Он взглянул остро, отвел взгляд, но пересилил себя и снова посмотрел на меня твердо и ясно.
– Если совсем уж честно… мне человек очень симпатичен из-за своего бунтарства. Я привязался к нему всем сердцем.
– Тогда как насчет, - предложил я, - выступить на его защиту всем чистым и честным сердцем?
Он усмехнулся:
– Выступать нужно умом, ничто больше не решает.
– А инстинкты?
– А что это?.. Ах да, понял. Нет, они решают у большинства, но правит не большинство.
Я сказал понимающе:
– Намекаете на Господа?
– Схватываете на лету, сэр Ричард, - сказал он поощрительно.
– Только вас бы оставил вместо себя, когда решился бы покинуть свое высочайшее положение… Да, Господь правит и решает сам, ни с кем не советуясь. И если решил вас уничтожить, никакая сила ничего не сделает.
Я сказал медленно:
– Потому выступать против - глупо, а вы глупостей никогда не делаете?
– Никогда, - заверил он.
– Да вы это и сами видите.
– Вижу, - согласился я.
– Только как-то…
– Что?
– Сам бы хотел так поступать, - признался я, - да только…
– Ну-ну?
– Жизнь идет совсем не по правилам, - пожаловался я.

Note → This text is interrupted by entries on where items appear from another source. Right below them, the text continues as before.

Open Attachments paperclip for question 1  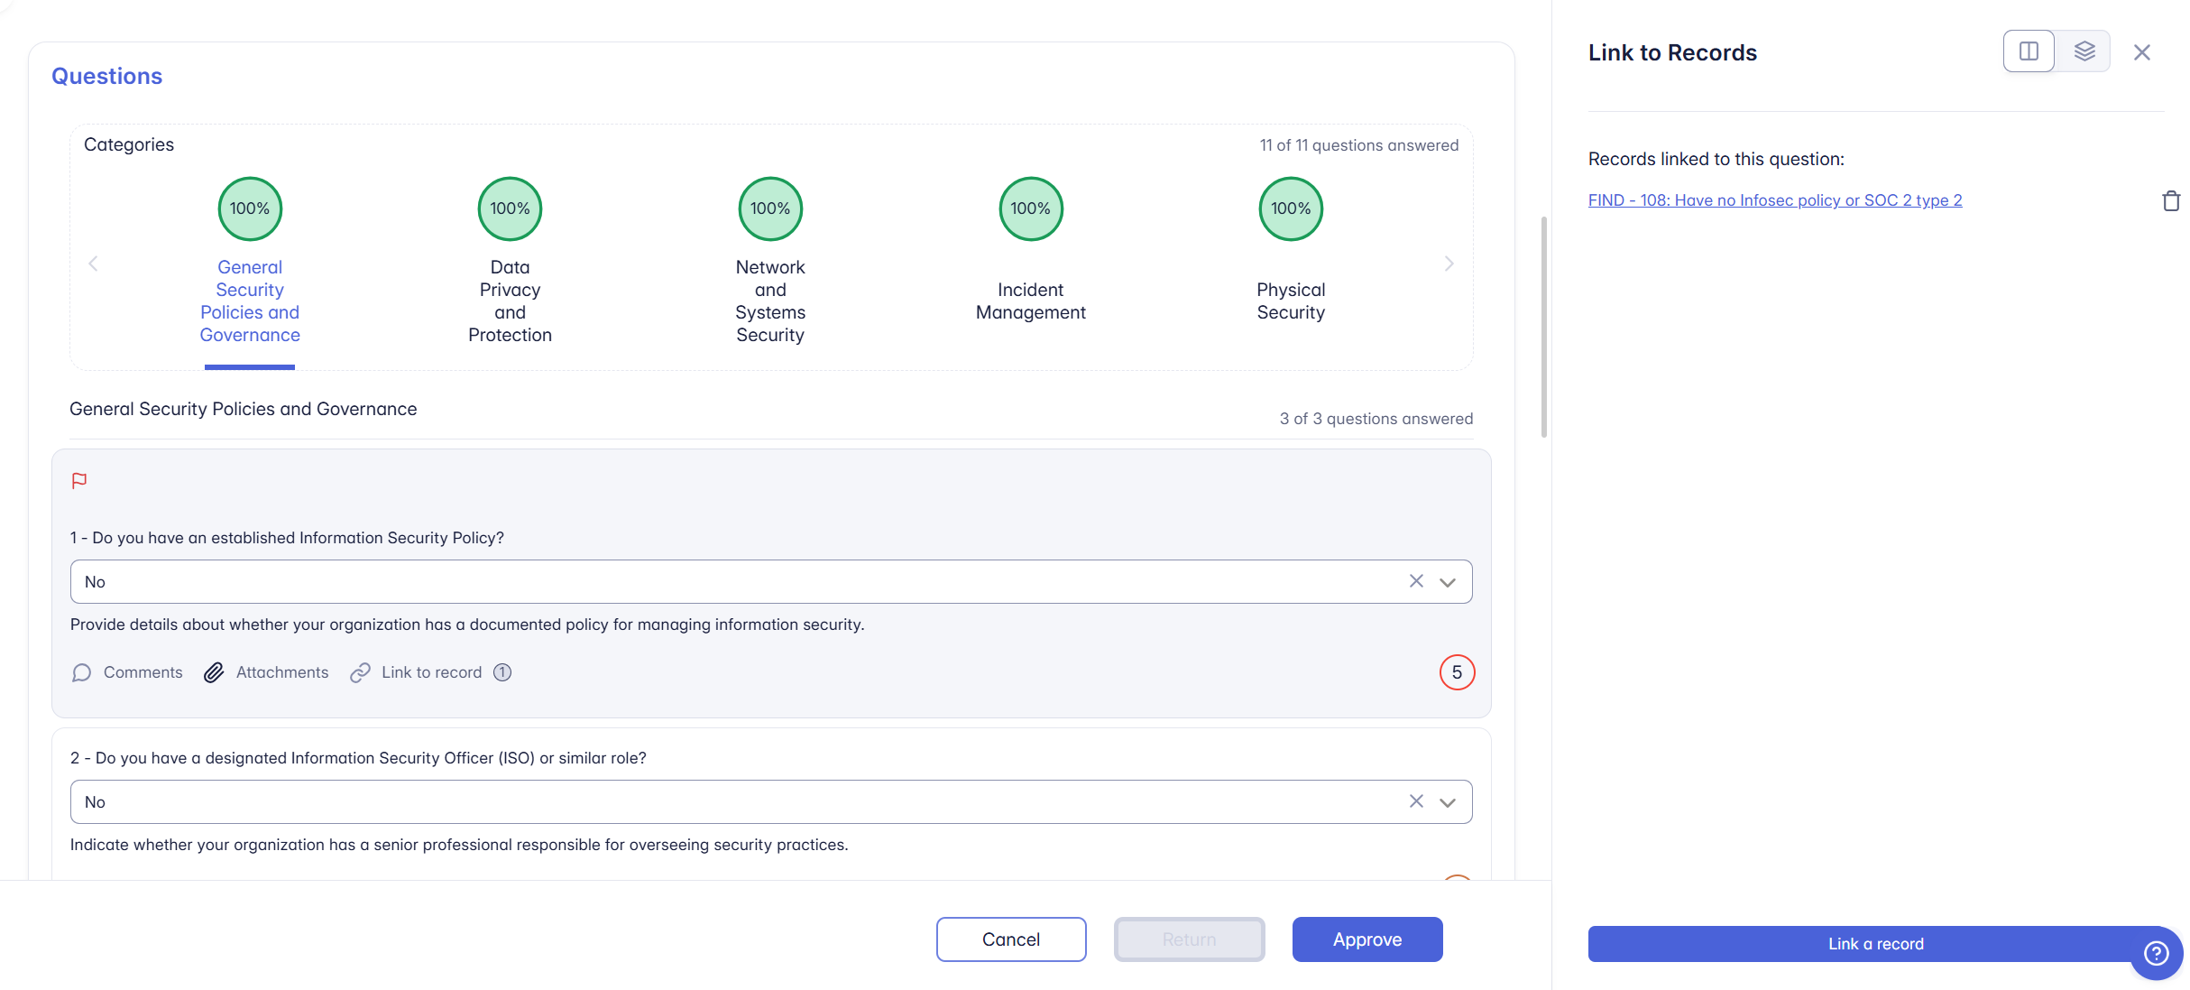pyautogui.click(x=214, y=672)
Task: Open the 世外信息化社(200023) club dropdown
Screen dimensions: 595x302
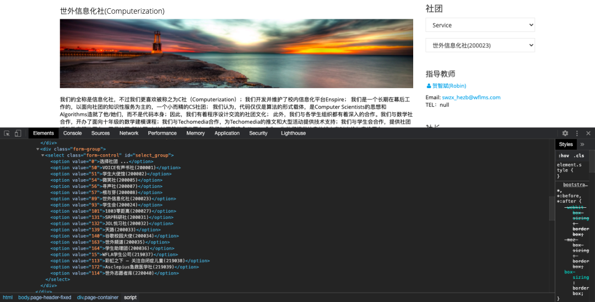Action: (x=480, y=45)
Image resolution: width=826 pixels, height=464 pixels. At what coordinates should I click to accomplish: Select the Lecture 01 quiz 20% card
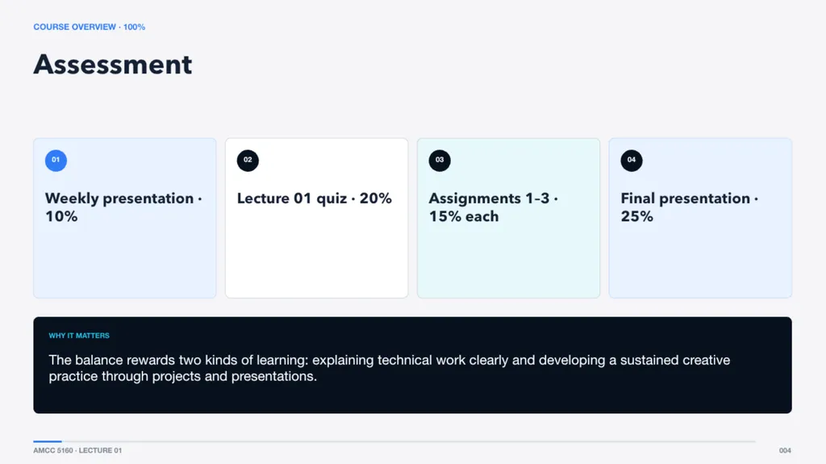point(316,219)
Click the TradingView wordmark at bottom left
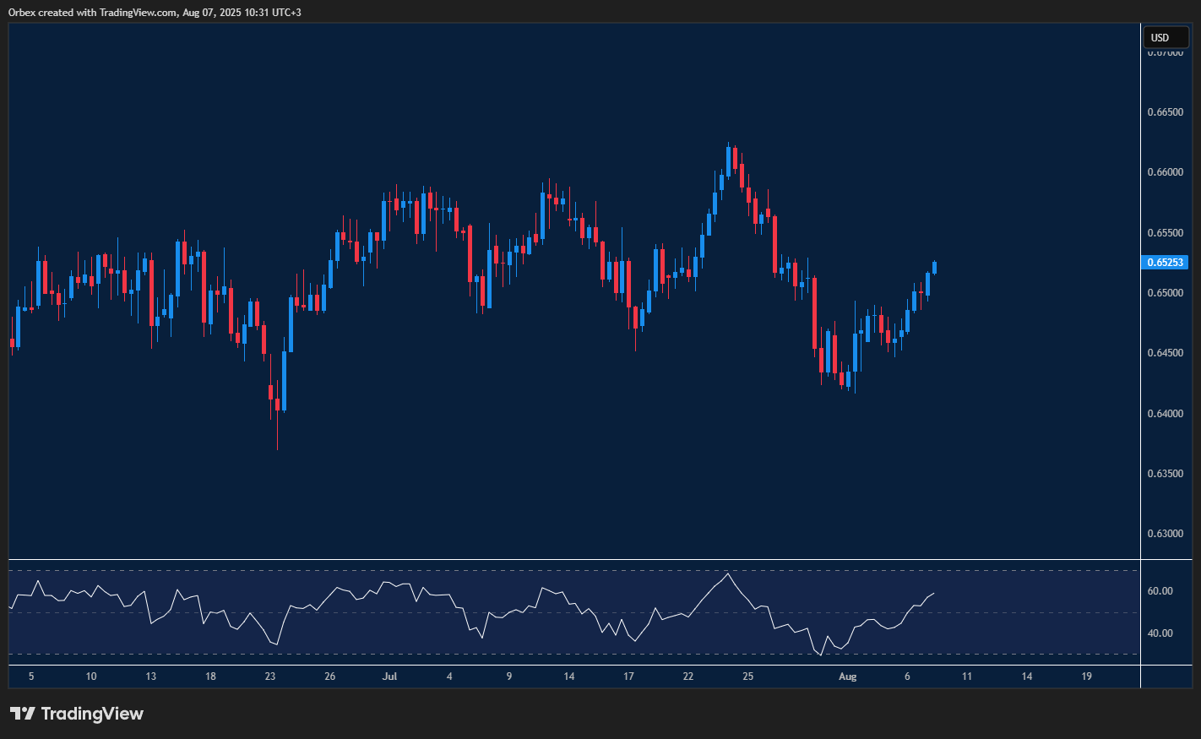The width and height of the screenshot is (1201, 739). pyautogui.click(x=93, y=714)
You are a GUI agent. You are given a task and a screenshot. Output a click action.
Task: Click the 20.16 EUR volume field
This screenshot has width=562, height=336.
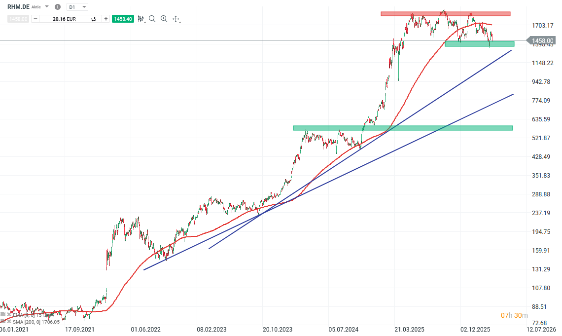click(x=64, y=19)
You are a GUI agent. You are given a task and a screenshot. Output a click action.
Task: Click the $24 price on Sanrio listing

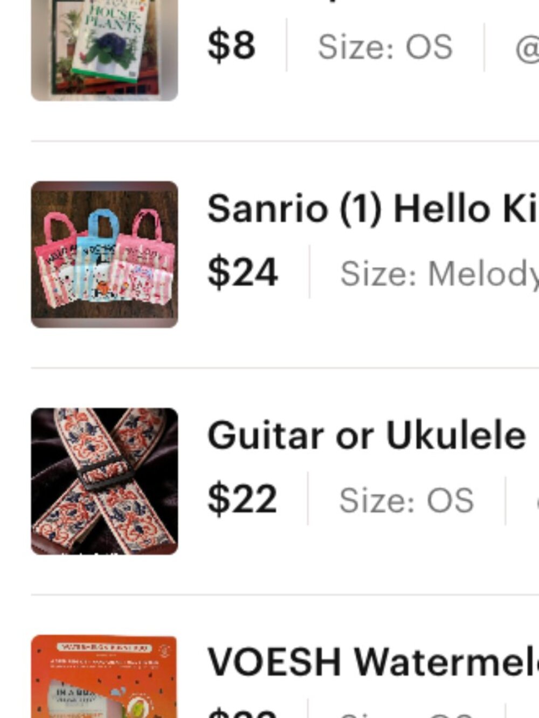click(243, 272)
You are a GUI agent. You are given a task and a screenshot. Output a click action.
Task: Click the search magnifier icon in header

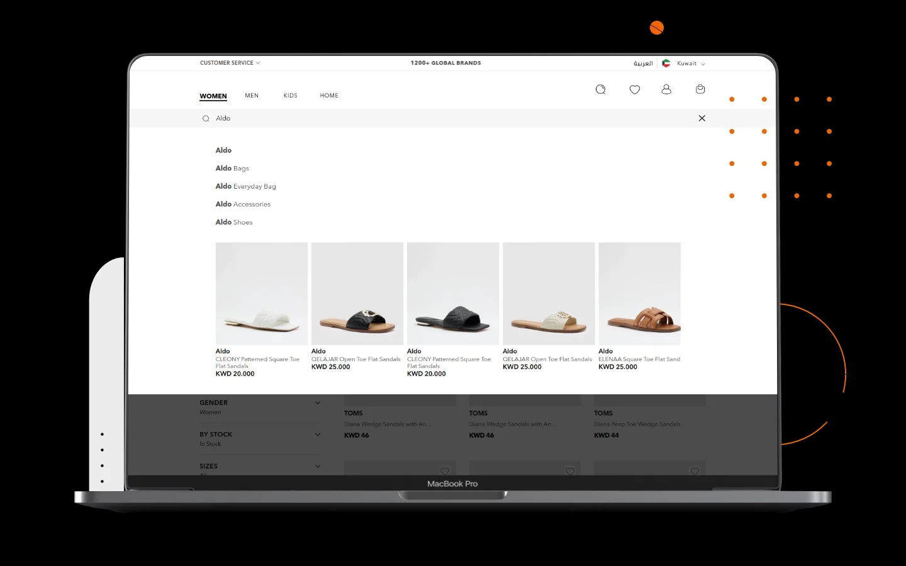click(x=600, y=89)
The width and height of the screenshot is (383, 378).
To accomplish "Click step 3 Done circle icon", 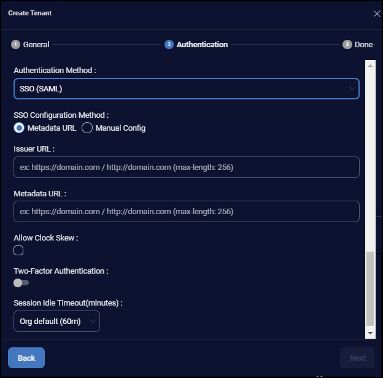I will point(347,45).
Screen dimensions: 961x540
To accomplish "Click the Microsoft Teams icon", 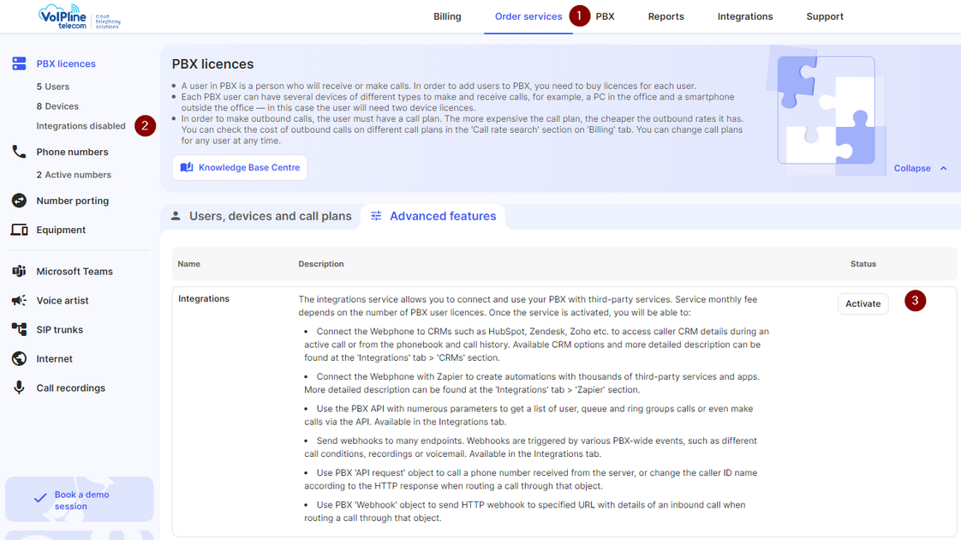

– Умничаешь-умничаешь, вот-вот подберешься к ответу, а она р-р-раз!
– и меняет правила.
Он посмотрел остро, с ответом задержался, а взгляд помрачнел.
– Вы самый гениальный шахматист, - определил я, - это игра такая, где все по правилам. Но видел я шахматистов, которые садились в лужу, сталкиваясь с простейшими задачками из жизни… Здесь что-то иное, сэр Сатана!